● PROVIDED DATA:
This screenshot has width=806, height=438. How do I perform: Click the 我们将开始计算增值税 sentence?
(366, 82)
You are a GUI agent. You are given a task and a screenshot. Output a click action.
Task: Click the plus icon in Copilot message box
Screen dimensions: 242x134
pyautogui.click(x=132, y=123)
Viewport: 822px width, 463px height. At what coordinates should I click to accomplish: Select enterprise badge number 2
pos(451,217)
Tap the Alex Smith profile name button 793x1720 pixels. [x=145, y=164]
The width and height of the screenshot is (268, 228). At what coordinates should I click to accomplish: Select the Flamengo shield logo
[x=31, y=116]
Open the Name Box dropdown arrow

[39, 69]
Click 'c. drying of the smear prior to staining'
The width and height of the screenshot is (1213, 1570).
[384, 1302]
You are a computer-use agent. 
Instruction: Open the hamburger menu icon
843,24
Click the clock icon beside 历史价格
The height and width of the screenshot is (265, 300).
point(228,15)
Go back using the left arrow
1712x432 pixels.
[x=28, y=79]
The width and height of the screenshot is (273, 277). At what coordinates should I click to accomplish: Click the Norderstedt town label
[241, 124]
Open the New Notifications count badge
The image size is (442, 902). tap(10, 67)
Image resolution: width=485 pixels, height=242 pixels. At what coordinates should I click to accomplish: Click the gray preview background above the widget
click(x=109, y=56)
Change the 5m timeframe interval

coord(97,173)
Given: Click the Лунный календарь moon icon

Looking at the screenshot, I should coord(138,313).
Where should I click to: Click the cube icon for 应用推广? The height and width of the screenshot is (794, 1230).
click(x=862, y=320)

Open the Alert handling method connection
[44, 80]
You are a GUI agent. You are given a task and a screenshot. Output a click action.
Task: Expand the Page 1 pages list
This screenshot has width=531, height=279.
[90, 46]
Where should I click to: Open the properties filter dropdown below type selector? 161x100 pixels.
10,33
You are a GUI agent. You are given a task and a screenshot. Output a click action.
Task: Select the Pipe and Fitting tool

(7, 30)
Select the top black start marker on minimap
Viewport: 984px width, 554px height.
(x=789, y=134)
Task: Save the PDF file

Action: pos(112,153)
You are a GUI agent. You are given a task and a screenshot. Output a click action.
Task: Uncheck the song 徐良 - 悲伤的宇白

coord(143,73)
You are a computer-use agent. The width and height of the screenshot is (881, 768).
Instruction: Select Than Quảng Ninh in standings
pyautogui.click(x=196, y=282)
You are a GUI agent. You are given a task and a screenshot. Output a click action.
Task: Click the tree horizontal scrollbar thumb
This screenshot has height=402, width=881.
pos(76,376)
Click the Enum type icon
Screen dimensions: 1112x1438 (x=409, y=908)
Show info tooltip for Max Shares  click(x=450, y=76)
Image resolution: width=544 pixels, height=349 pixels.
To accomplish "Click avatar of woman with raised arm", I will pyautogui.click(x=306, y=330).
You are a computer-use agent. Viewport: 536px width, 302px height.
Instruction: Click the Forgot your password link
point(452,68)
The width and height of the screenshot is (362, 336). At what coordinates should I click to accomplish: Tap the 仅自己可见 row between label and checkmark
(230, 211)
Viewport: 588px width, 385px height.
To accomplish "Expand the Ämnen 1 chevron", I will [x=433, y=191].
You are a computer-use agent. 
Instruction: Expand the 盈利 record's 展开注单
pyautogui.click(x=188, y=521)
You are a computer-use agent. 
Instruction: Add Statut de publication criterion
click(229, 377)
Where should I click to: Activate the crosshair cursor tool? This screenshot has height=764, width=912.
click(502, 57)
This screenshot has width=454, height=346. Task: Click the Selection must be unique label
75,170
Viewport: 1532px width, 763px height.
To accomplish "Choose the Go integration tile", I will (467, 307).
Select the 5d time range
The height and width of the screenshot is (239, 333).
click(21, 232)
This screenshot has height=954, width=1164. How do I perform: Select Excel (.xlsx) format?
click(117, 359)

● THE TASK: Exactly repeat the lines from the line that contains "Viewport: 588px width, 385px height." to the end of the entries, both included, and leave out all other lines.

● RESPONSE FOR THIS EXERCISE:
Viewport: 588px width, 385px height.
To accomplish "Expand the Ämnen 1 chevron", I will [x=433, y=191].
You are a computer-use agent. 
Instruction: Expand the 盈利 record's 展开注单
pyautogui.click(x=188, y=521)
You are a computer-use agent. 
Instruction: Add Statut de publication criterion
click(229, 377)
Where should I click to: Activate the crosshair cursor tool? This screenshot has height=764, width=912.
click(502, 57)
This screenshot has width=454, height=346. Task: Click the Selection must be unique label
75,170
Viewport: 1532px width, 763px height.
To accomplish "Choose the Go integration tile", I will (467, 307).
Select the 5d time range
The height and width of the screenshot is (239, 333).
click(21, 232)
This screenshot has height=954, width=1164. How do I perform: Select Excel (.xlsx) format?
click(117, 359)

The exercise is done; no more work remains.